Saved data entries
★ ★ ★ ★ ★

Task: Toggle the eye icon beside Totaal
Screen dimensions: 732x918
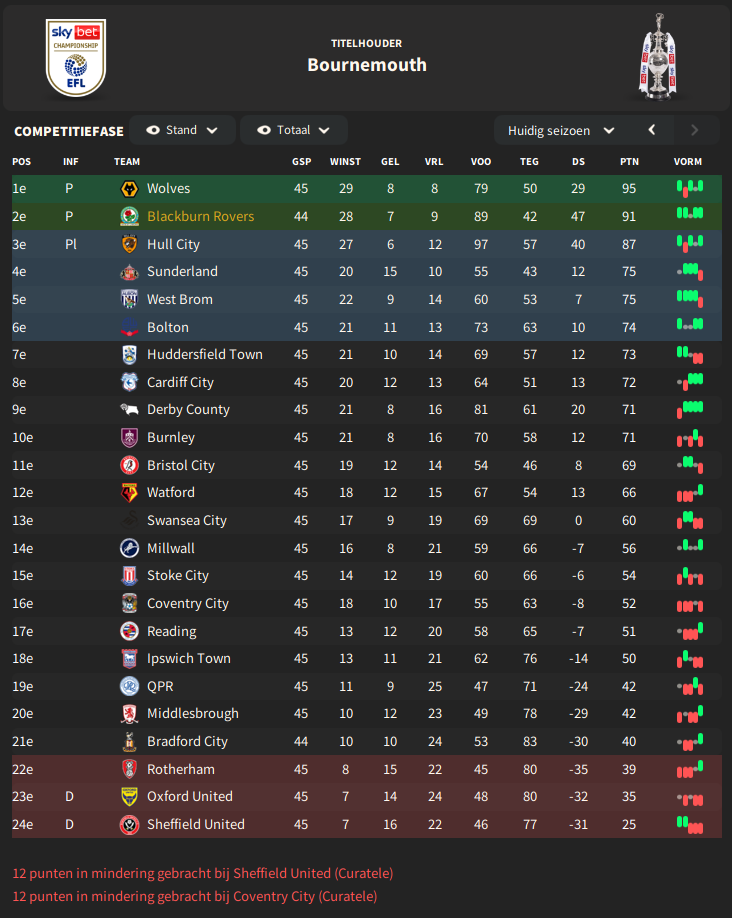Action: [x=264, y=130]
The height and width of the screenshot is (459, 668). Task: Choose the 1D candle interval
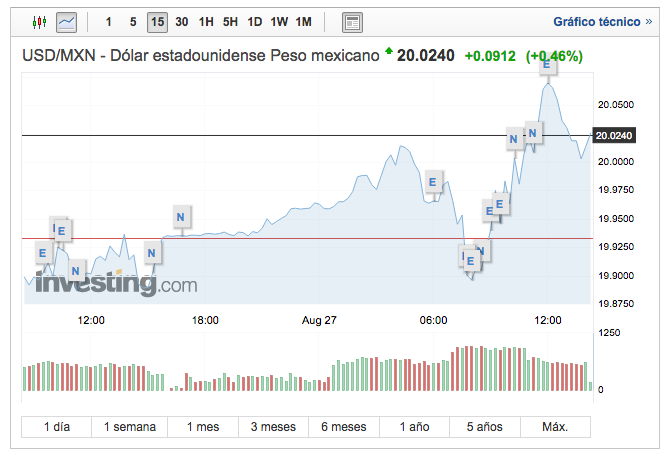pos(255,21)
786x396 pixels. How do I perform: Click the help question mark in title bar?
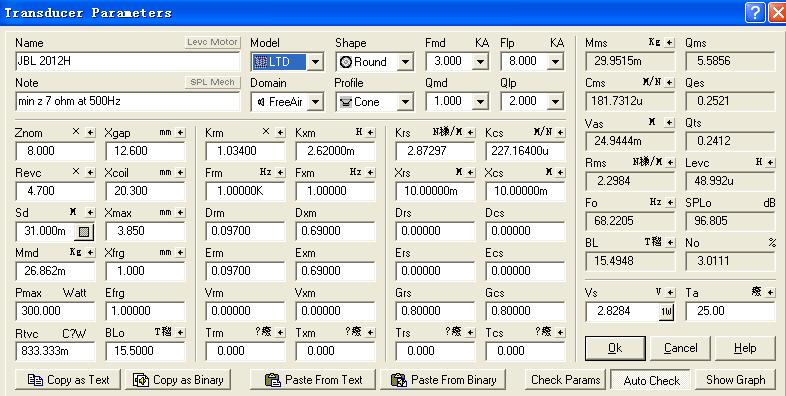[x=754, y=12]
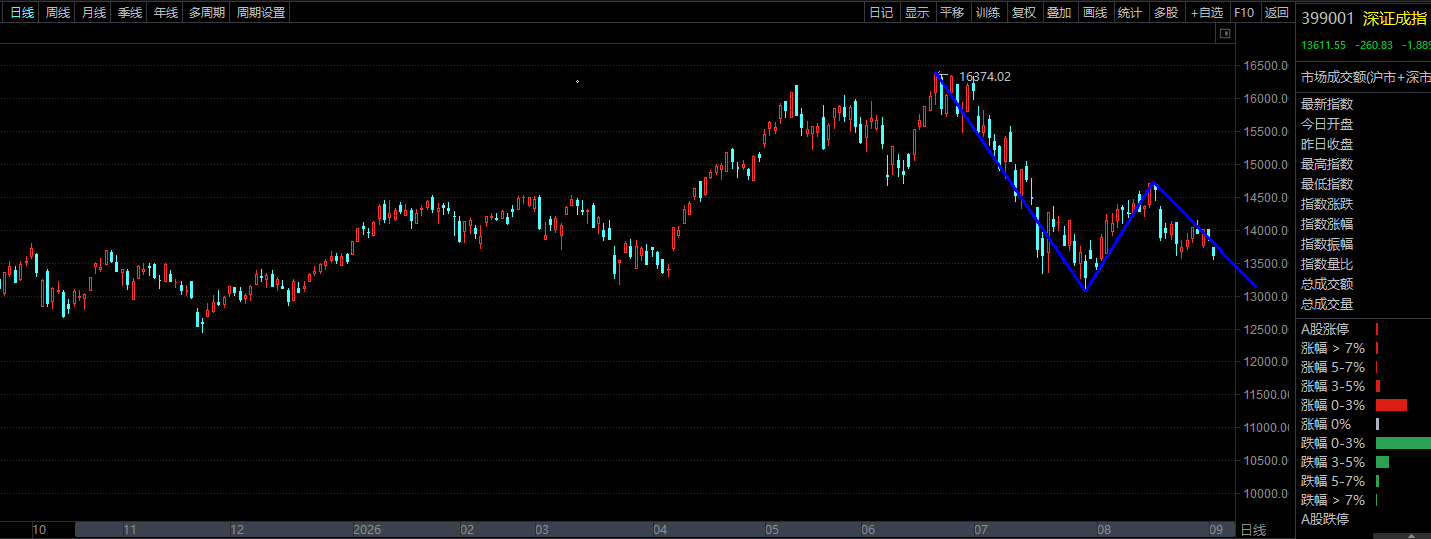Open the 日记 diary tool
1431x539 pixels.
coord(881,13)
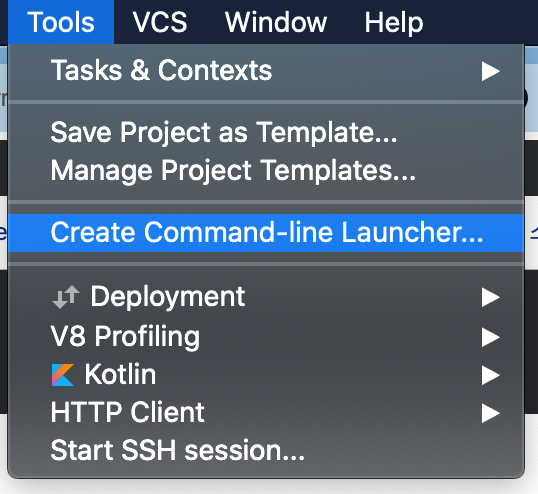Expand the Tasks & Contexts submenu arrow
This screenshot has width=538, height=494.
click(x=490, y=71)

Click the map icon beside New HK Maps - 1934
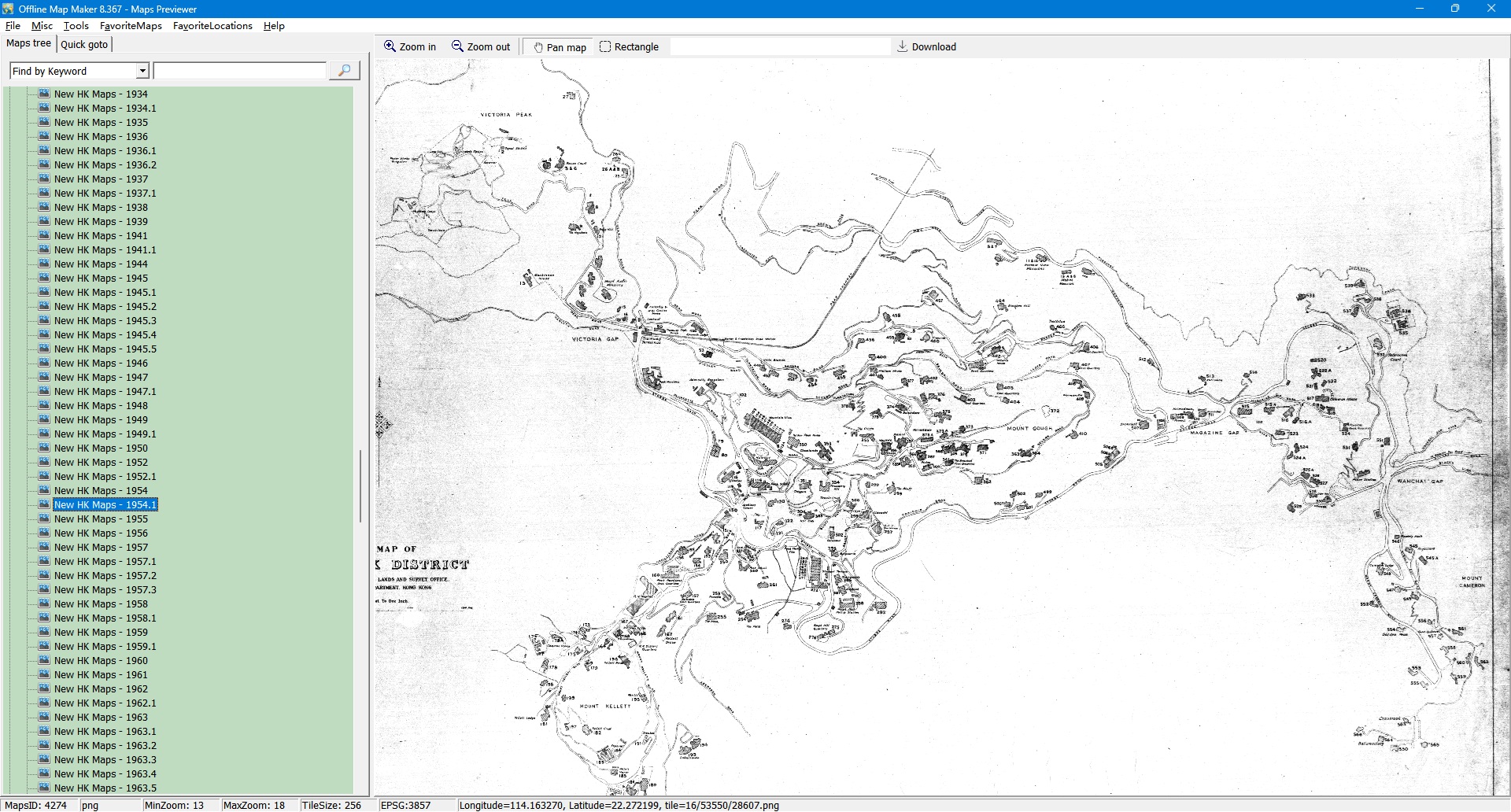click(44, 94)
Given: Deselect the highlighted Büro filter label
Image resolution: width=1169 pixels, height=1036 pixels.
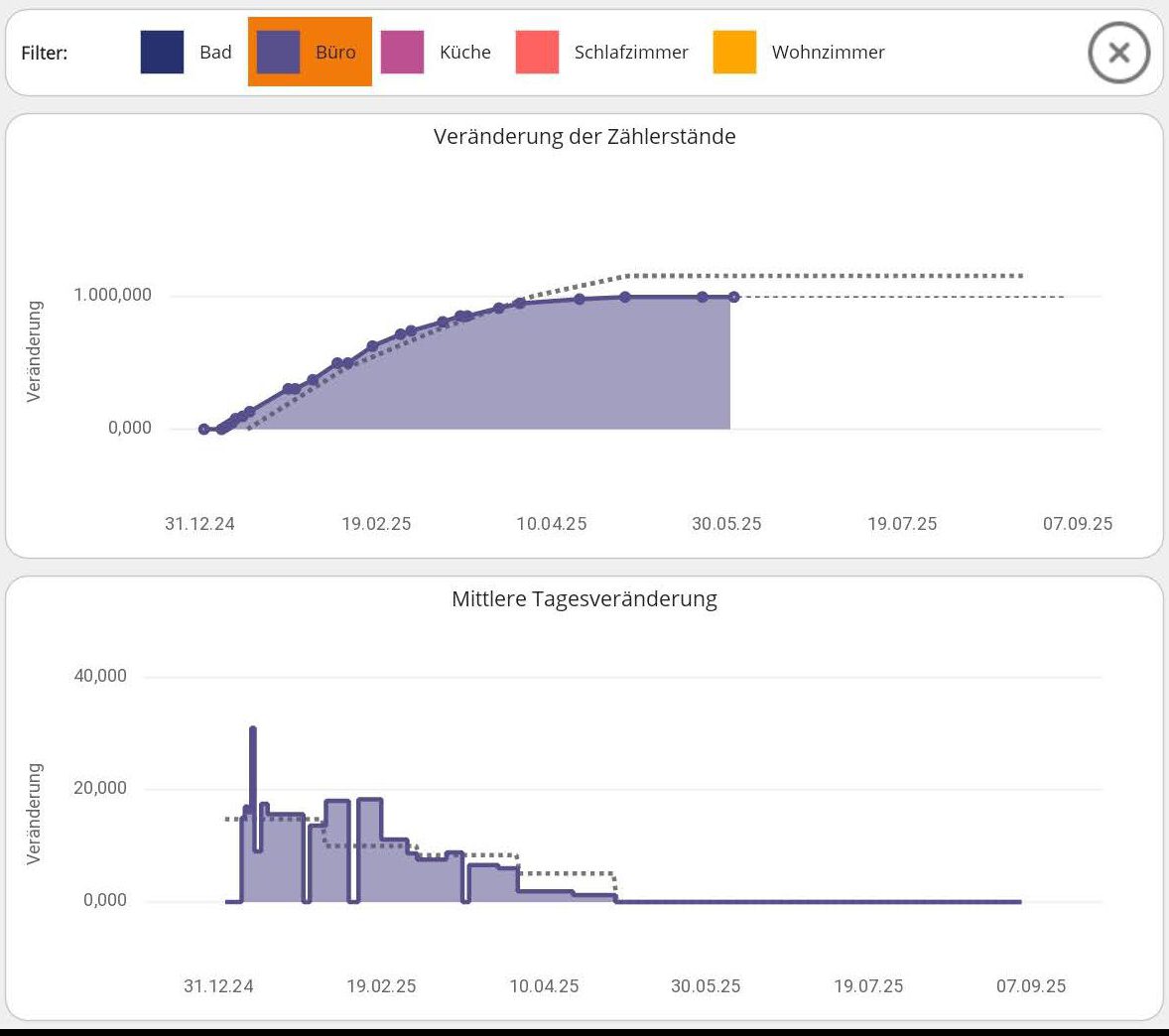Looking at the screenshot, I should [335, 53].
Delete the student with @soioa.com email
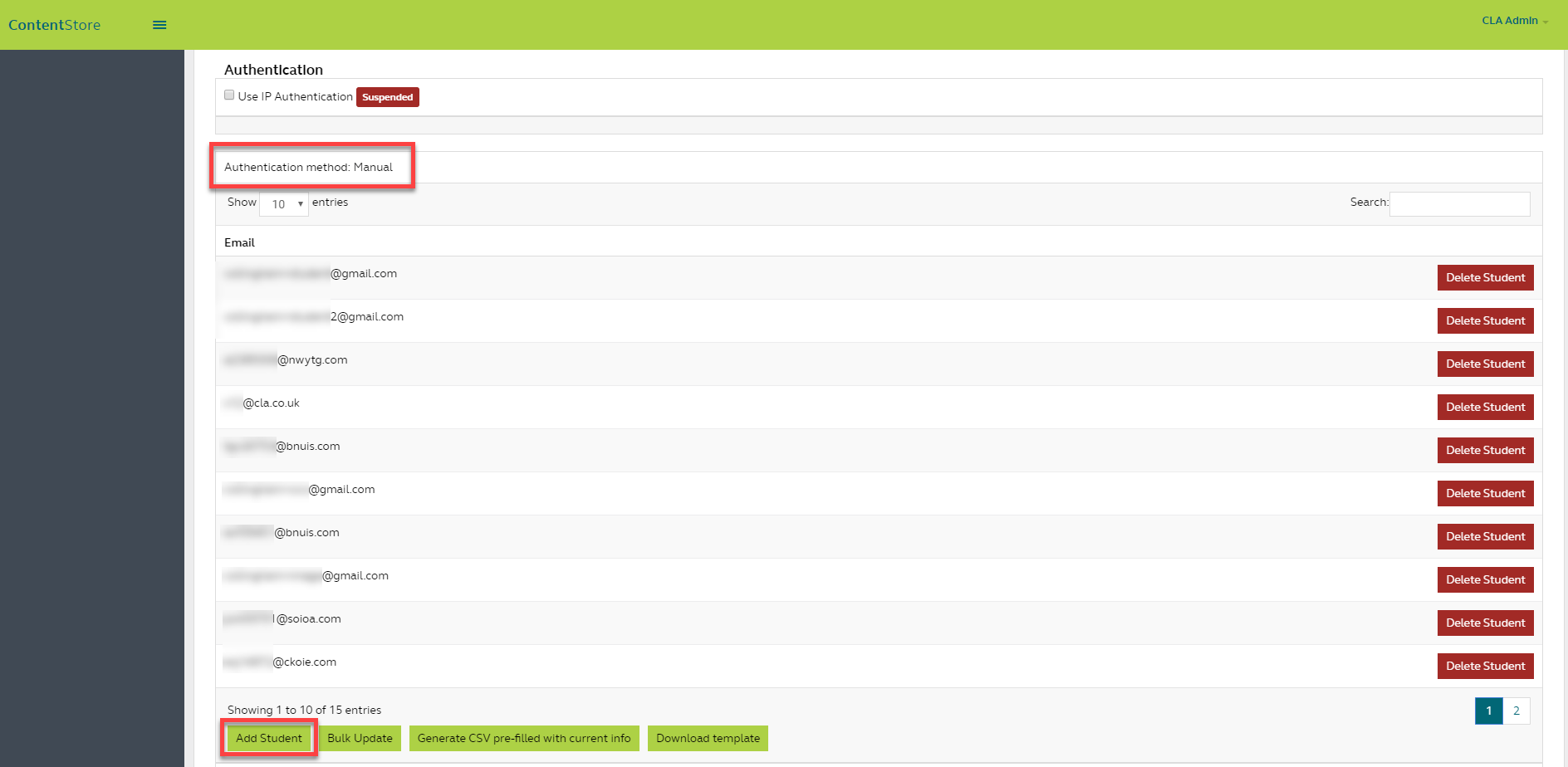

★ ★ ★ ★ ★

The task calls for duplicating the data exactly, with no images kept.

■ Exercise output:
Task: Toggle the eye icon beside Totaal
Screen dimensions: 732x918
Action: [x=264, y=130]
The height and width of the screenshot is (459, 668). Task: Choose the 1D candle interval
pos(255,21)
786x396 pixels. How do I perform: Click the help question mark in title bar?
[x=754, y=12]
Open the 日记 diary tool
1431x539 pixels.
coord(881,13)
Expand the Tasks & Contexts submenu arrow
This screenshot has width=538, height=494.
click(x=490, y=71)

Click the map icon beside New HK Maps - 1934
click(44, 94)
Given: Deselect the highlighted Büro filter label
Image resolution: width=1169 pixels, height=1036 pixels.
Looking at the screenshot, I should [335, 53].
Delete the student with @soioa.com email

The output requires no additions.